* [Your goal] Begin at the line that holds "Task: Collapse the Recently visited section" and copy each line exactly until the data below ends, including that last line but no pictures.

#####

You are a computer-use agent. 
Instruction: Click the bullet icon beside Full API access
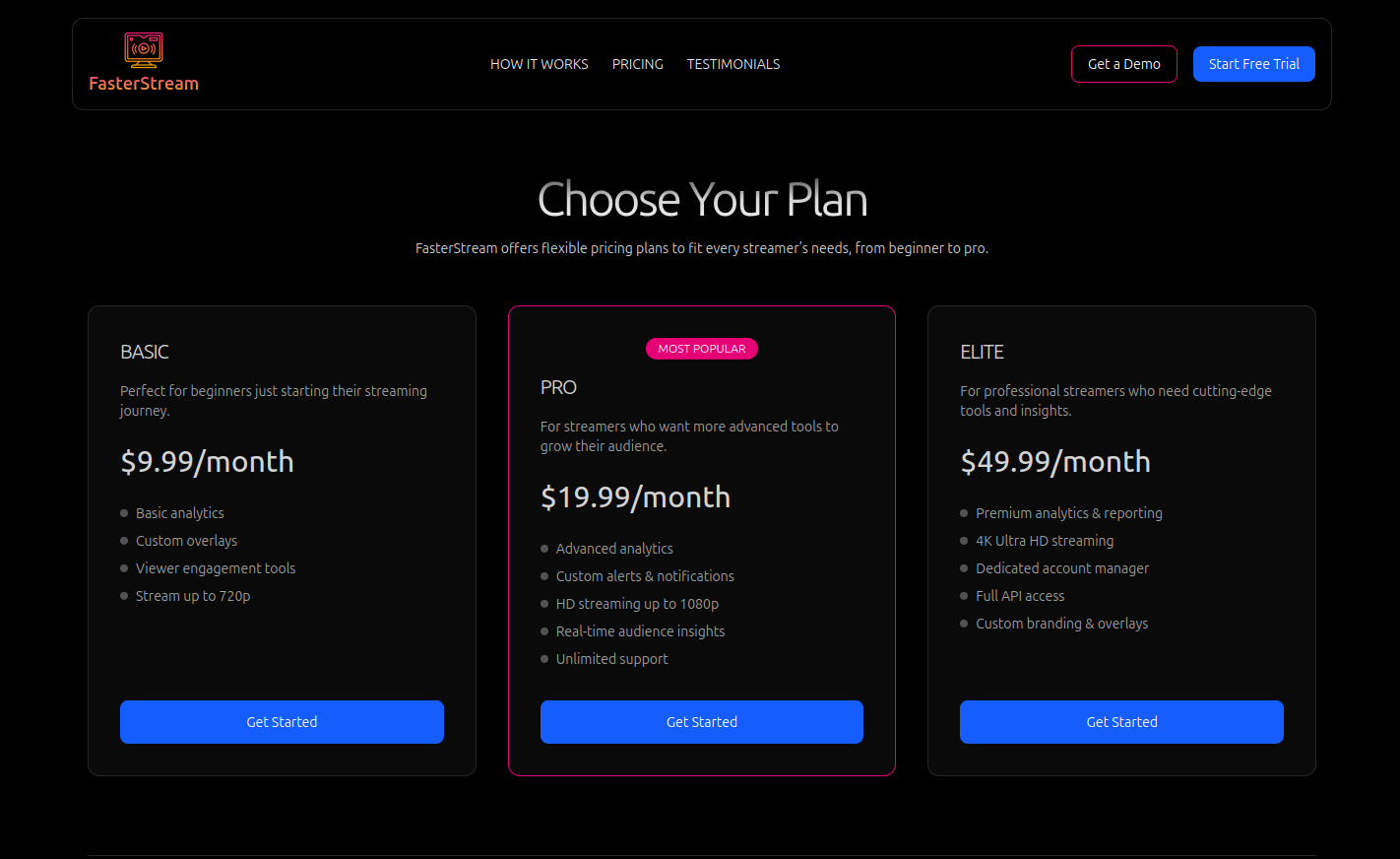click(x=964, y=596)

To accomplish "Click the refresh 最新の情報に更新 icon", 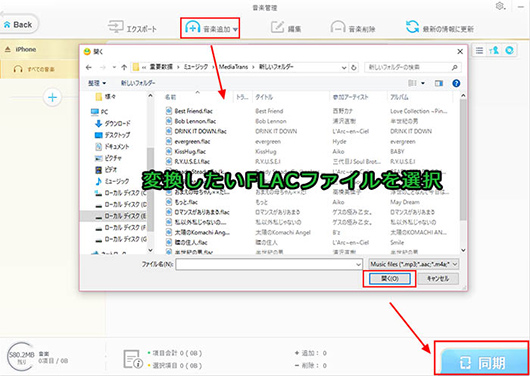I will click(412, 27).
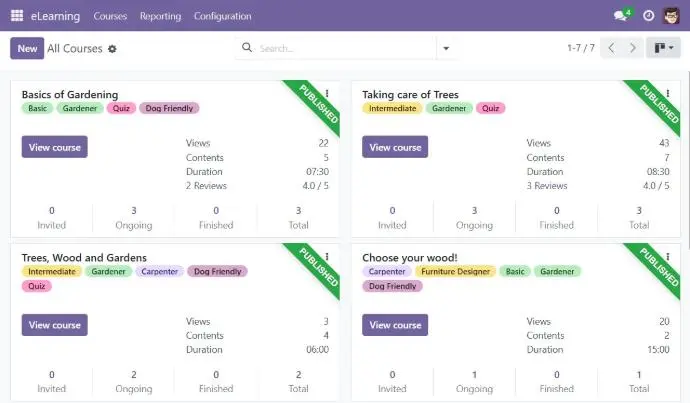Open the activities clock icon
The width and height of the screenshot is (690, 403).
(648, 16)
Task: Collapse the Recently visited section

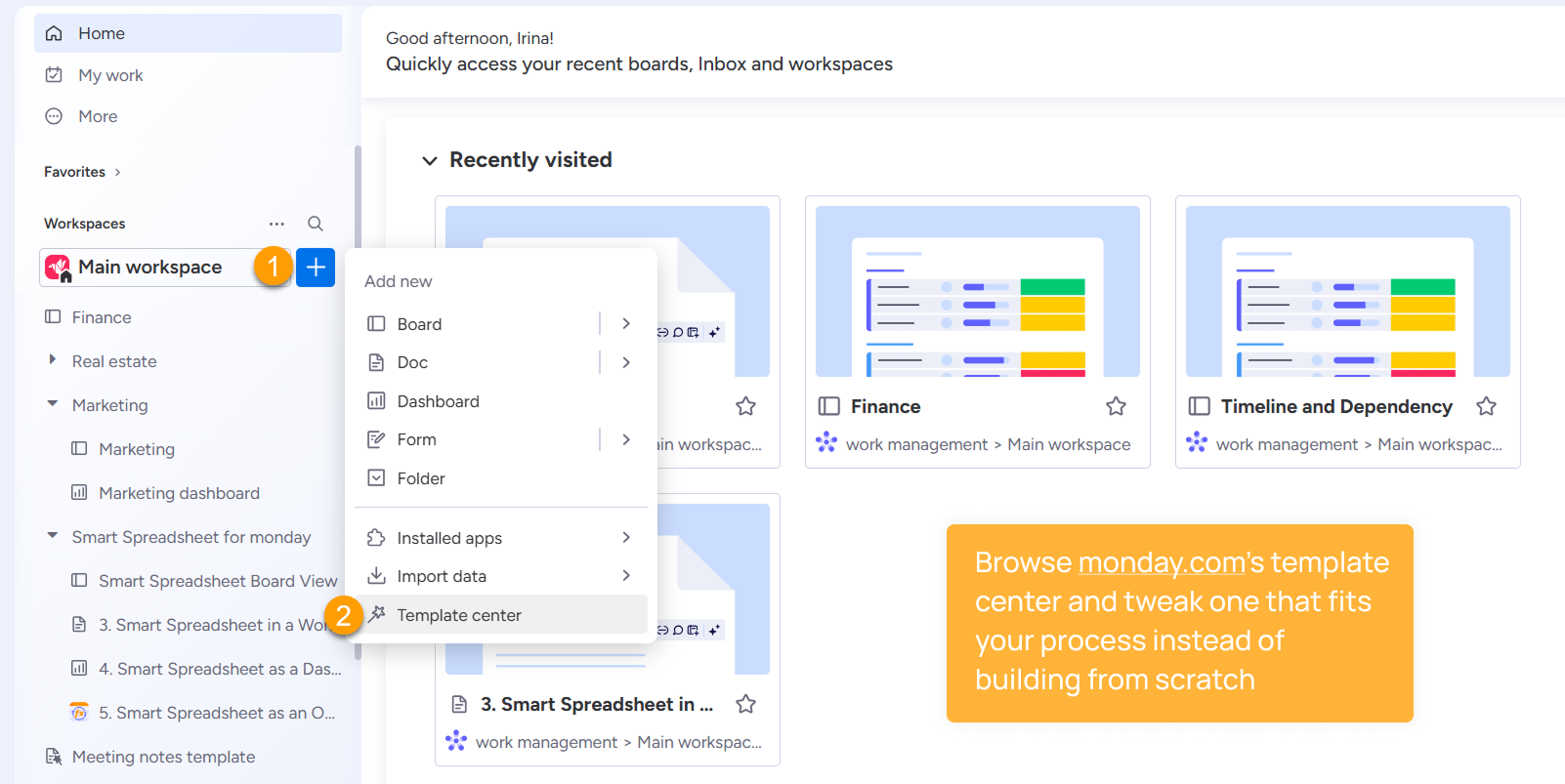Action: (x=429, y=160)
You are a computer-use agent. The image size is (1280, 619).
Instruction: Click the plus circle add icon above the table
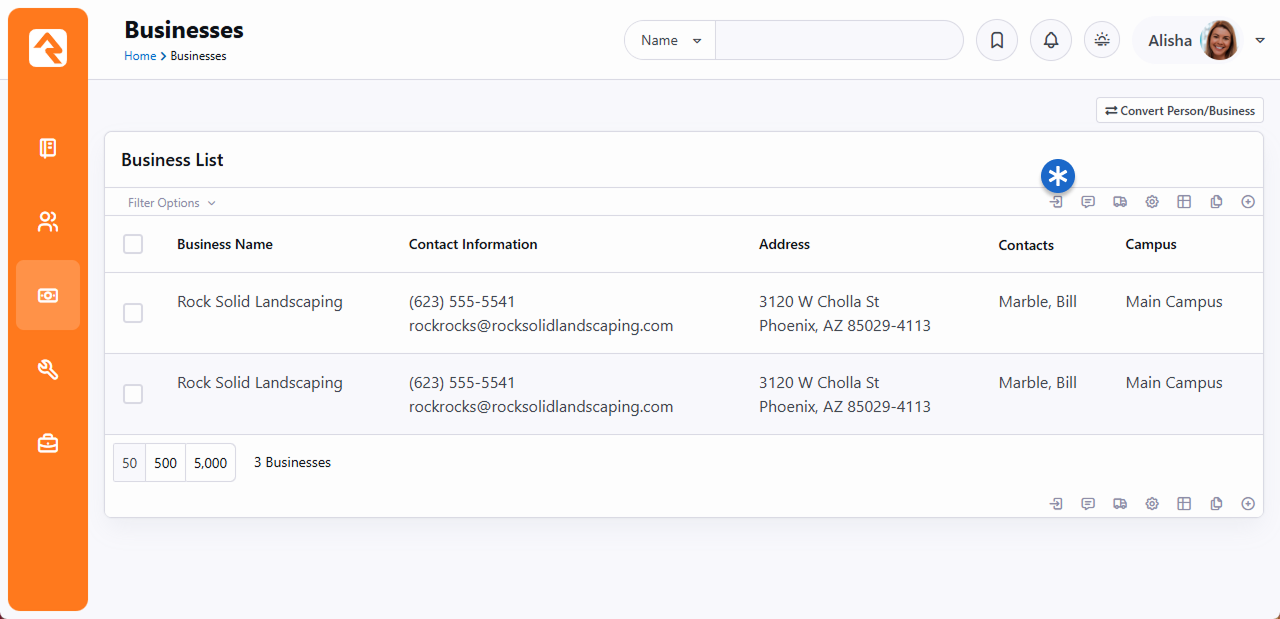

#####

* [Written reply]
Task: Collapse the Recently visited section

Action: (x=429, y=160)
You are a computer-use agent. The image size is (1280, 619).
Instruction: Click the plus circle add icon above the table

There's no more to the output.